Work instructions: Look below for the line with "The width and height of the screenshot is (1065, 495).". Extract that line and each one after it through the last, word for word.

Given data:
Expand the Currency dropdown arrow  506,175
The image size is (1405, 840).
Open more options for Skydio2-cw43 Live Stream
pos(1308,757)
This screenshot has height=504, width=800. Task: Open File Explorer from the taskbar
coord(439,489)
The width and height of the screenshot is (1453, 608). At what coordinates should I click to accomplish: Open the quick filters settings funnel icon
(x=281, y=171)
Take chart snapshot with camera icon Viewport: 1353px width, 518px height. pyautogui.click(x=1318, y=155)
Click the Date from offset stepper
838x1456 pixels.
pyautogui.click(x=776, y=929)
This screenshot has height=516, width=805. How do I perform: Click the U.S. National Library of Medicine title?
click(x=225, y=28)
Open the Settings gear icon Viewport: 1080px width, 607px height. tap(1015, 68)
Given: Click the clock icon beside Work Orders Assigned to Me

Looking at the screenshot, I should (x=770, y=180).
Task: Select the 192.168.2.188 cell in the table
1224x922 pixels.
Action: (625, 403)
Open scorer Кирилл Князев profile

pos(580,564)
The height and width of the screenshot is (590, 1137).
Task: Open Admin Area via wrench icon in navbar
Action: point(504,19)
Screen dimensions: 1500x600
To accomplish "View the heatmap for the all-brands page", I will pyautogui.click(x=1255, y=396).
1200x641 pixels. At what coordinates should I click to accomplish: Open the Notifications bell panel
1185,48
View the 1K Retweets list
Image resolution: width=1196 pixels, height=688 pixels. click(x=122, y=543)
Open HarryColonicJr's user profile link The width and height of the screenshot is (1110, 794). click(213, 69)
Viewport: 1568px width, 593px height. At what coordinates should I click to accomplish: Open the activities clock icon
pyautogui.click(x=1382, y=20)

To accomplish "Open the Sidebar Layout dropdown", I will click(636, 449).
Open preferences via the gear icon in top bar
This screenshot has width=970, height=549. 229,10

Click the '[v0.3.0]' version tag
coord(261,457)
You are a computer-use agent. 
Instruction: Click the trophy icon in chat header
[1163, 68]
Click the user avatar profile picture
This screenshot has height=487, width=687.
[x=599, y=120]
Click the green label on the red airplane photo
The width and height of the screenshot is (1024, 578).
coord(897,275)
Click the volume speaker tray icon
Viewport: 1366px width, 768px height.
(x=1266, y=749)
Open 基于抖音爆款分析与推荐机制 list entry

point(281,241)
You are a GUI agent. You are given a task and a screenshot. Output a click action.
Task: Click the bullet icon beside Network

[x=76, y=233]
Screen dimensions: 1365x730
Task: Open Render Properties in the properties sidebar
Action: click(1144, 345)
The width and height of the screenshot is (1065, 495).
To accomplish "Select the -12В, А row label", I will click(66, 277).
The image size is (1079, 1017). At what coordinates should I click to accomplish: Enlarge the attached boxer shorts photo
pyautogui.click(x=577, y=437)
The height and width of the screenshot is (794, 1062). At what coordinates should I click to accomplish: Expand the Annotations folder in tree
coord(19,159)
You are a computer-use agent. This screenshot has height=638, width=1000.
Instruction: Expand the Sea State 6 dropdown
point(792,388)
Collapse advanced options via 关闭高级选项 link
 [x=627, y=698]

Solution to this problem:
The width and height of the screenshot is (1065, 495).
To accomplish "Select the -12В, А row label", I will click(66, 277).
The image size is (1079, 1017). At what coordinates should I click to accomplish: Enlarge the attached boxer shorts photo
pyautogui.click(x=577, y=437)
The height and width of the screenshot is (794, 1062). At what coordinates should I click to accomplish: Expand the Annotations folder in tree
coord(19,159)
You are a computer-use agent. This screenshot has height=638, width=1000.
Instruction: Expand the Sea State 6 dropdown
point(792,388)
Collapse advanced options via 关闭高级选项 link
 [x=627, y=698]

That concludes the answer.